Electrospun 50:50 fibrinogen:PCL (poly-ε-caprolactone) fibers on striated substrate. (a) Optical microscopy image of two single fibers on the substrate with the AFM taking an image of one of the fibers. AFM probe is the black, pointed shape). (b) Optical microscopy image of an epoxy-anchored fiber. (c) AFM image of a single electrospun fiber on a ridge. The inset shows the cross-section of the fiber; fiber height (diameter), 135 nm.

The AFM testing of fibers produces several different mechanical parameters that, together, provide a picture of the mechanical properties of the fiber.
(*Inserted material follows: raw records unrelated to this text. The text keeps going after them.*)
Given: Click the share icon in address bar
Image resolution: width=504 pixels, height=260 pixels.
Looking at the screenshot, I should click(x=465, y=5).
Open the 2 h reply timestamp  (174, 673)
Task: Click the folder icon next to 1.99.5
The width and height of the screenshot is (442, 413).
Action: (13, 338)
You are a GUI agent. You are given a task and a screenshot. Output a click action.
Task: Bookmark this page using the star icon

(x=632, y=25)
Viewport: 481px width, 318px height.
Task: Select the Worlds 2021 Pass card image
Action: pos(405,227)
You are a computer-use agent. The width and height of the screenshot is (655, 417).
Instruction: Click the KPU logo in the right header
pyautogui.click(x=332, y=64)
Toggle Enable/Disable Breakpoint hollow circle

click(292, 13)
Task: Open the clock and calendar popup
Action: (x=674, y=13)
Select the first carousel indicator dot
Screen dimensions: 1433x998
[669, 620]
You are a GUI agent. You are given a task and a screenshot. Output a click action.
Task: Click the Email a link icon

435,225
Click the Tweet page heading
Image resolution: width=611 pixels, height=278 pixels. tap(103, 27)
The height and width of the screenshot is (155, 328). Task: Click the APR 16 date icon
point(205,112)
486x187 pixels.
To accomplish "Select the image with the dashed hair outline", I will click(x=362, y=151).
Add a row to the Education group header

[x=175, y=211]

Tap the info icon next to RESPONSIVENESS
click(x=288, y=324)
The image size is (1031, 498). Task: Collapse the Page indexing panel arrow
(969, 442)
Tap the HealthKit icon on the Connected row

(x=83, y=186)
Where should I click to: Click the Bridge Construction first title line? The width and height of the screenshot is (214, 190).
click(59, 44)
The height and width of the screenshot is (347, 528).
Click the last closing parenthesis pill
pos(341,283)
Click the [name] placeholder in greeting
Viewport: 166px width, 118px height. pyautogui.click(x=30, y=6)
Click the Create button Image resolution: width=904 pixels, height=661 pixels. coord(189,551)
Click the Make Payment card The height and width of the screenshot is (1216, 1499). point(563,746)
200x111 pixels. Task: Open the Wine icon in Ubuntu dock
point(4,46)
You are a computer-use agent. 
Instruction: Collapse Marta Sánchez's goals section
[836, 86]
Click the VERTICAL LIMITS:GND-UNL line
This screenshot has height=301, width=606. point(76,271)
3.1. Simple Stress–Strain Curves

The first tests conducted on the fibers are termed ‘simple’ stress–strain curves, in which a fiber is pulled until it ruptures and the stress is plotted versus the strain for this process (Figure 6a). This curve also shows the extreme strain softening of these fibers. Strain softening occurs when the fiber becomes softer (decreasing slope) the further it is stretched. Thus, at the higher strains, the stress increases more slowly, and the modulus (slope) is lower. This can be clearly seen in Figure 6b, in which the modulus (instantaneous slope) is plotted versus the strain. The strain softening was quite pronounced, with the modulus beginning at 1100 MPa but rapidly decreasing to a value of 100 MPa at 50% strain and approaching 0 Pa at strains close to the extensibility limit (breaking strain) of the fibers. Figure 6c,d show the distributions of the maximum extensibility (breaking strain) and maximum stress (highest stress before breaking).

Figure 6.

Figure 6

Stress–strain curve and modulus of an electrospun 50:50 fibrinogen:PCL fiber. (a) Stress–strain curve of a single fiber. Fiber stress increases nonlinearly with strain, initially with a steep slope that decreases continually, and plateaus between 67% and 75%, reaching a maximum stress of 150 MPa. The fiber ruptures between 84% and 94% strain. (b) A plot of the instantaneous slope (modulus) of the curve in (a) shows the continual decrease in modulus with increasing strain. (c) Histogram of maximum extensibility (maximum strain before rupture). The mean, around 110%, indicates the fiber is stretched to 2.1 times its initial length before breaking. (d) Histogram of rupture stress, the maximum stress before the fiber breaks.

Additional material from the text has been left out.